Coaches often refer to these skills as part of the “demands of a specific sport or activity” and this analysis of the skills allows better determination of practice tests, practice activities, instructional strategies and even strength and conditioning activities.

An example is knowing your 1RM in a certain exercise and this can be seen in an explanatory video by our coach Curro Hernández.

What a trainer should do

First of all, a coach should individualize his sports training programs that take into account differences in motor skills, as well as gender, attitudes, motivational level, medical history, previous experience and other factors that affect performance.

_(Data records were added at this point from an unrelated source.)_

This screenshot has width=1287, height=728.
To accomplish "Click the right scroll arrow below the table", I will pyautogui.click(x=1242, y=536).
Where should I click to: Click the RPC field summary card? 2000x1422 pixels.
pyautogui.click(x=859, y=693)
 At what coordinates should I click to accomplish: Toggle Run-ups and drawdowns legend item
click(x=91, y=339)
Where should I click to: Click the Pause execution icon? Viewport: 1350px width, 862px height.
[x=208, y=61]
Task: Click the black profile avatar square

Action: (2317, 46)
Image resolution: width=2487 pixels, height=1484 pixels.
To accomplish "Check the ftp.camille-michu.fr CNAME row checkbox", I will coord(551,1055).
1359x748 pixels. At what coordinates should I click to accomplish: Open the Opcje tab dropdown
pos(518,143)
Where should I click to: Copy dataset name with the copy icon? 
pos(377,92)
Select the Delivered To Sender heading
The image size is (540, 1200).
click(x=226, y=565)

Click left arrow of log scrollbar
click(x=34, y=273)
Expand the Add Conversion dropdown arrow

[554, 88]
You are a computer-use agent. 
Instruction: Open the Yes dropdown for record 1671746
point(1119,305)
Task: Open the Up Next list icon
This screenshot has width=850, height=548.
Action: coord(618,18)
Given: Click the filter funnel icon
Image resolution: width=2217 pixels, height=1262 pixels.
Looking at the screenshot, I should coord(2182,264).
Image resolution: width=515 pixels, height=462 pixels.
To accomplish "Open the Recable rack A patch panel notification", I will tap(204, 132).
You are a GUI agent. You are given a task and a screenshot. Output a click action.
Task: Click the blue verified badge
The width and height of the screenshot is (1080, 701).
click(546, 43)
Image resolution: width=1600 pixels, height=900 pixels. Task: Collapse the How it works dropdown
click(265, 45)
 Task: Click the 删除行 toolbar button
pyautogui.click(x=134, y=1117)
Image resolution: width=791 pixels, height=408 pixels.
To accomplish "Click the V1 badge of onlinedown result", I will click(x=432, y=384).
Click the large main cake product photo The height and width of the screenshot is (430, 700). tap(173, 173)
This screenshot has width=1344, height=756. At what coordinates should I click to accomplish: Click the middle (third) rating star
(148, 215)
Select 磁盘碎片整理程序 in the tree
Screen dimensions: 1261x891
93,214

  • Take tests of motor skills inherent to specific sports skills and include them in the tests.
  • Avoid making conclusive predictions about future performance based on initial practice, especially for beginners. Some who do well in the beginning may not do well later.
  • Design skills learning experiences that take advantage of each athlete’s best abilities and compensate for weaker ones.
  • Use the grouping of motor skills when designing training activities, in order to better combine the activities of conditioning, strength, power, volume, definition, pre-competition or post-competition recovery.
  • Develop an objective monitoring of all the factors, since things keep changing, just as the days, weeks and months change.

In short, all this is taken into account to develop a training program that includes a diet and personalized training.

Have you used those magazine programs?